Assignment => Using the entries below, output exactly the lines from the one containing "This screenshot has width=1456, height=819." through the final line, both included, and no others.
Material shown Block Start
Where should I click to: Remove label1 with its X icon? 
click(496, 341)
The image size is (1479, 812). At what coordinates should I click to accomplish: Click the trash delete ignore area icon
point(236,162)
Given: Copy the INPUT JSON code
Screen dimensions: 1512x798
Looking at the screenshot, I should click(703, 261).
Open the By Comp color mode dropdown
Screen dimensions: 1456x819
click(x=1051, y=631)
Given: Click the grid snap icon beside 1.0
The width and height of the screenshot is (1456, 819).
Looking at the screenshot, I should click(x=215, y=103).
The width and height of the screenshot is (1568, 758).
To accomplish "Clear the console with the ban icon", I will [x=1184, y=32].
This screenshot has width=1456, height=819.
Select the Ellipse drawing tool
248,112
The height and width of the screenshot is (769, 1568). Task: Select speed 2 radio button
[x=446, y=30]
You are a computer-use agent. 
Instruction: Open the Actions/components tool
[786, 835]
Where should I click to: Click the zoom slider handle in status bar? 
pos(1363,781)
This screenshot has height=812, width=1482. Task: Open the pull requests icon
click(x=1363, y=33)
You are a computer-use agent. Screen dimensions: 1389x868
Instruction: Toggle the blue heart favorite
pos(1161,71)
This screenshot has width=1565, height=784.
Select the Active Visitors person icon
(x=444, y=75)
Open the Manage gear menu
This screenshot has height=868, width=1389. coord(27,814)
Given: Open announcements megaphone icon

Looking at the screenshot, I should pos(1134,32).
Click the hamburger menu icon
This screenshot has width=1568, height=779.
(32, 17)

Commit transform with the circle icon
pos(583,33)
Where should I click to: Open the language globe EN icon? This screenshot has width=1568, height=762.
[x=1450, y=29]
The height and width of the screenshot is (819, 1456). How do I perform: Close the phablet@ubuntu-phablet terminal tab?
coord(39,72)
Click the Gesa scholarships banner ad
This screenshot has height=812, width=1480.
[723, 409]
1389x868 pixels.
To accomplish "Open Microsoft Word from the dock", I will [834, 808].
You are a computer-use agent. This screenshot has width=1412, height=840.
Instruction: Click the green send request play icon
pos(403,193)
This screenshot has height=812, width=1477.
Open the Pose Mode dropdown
Material shown Block End
Answer below =>
This screenshot has width=1456, height=819.
Select the Ellipse drawing tool
248,112
The height and width of the screenshot is (769, 1568). Task: Select speed 2 radio button
[x=446, y=30]
You are a computer-use agent. 
Instruction: Open the Actions/components tool
[786, 835]
Where should I click to: Click the zoom slider handle in status bar? 
pos(1363,781)
This screenshot has height=812, width=1482. Task: Open the pull requests icon
click(x=1363, y=33)
You are a computer-use agent. Screen dimensions: 1389x868
Instruction: Toggle the blue heart favorite
pos(1161,71)
This screenshot has width=1565, height=784.
Select the Active Visitors person icon
(x=444, y=75)
Open the Manage gear menu
This screenshot has height=868, width=1389. coord(27,814)
Given: Open announcements megaphone icon

Looking at the screenshot, I should pos(1134,32).
Click the hamburger menu icon
This screenshot has width=1568, height=779.
(32, 17)

Commit transform with the circle icon
pos(583,33)
Where should I click to: Open the language globe EN icon? This screenshot has width=1568, height=762.
[x=1450, y=29]
The height and width of the screenshot is (819, 1456). How do I perform: Close the phablet@ubuntu-phablet terminal tab?
coord(39,72)
Click the Gesa scholarships banner ad
This screenshot has height=812, width=1480.
[723, 409]
1389x868 pixels.
To accomplish "Open Microsoft Word from the dock", I will [834, 808].
You are a computer-use agent. This screenshot has width=1412, height=840.
Instruction: Click the green send request play icon
pos(403,193)
This screenshot has height=812, width=1477.
Open the Pose Mode dropdown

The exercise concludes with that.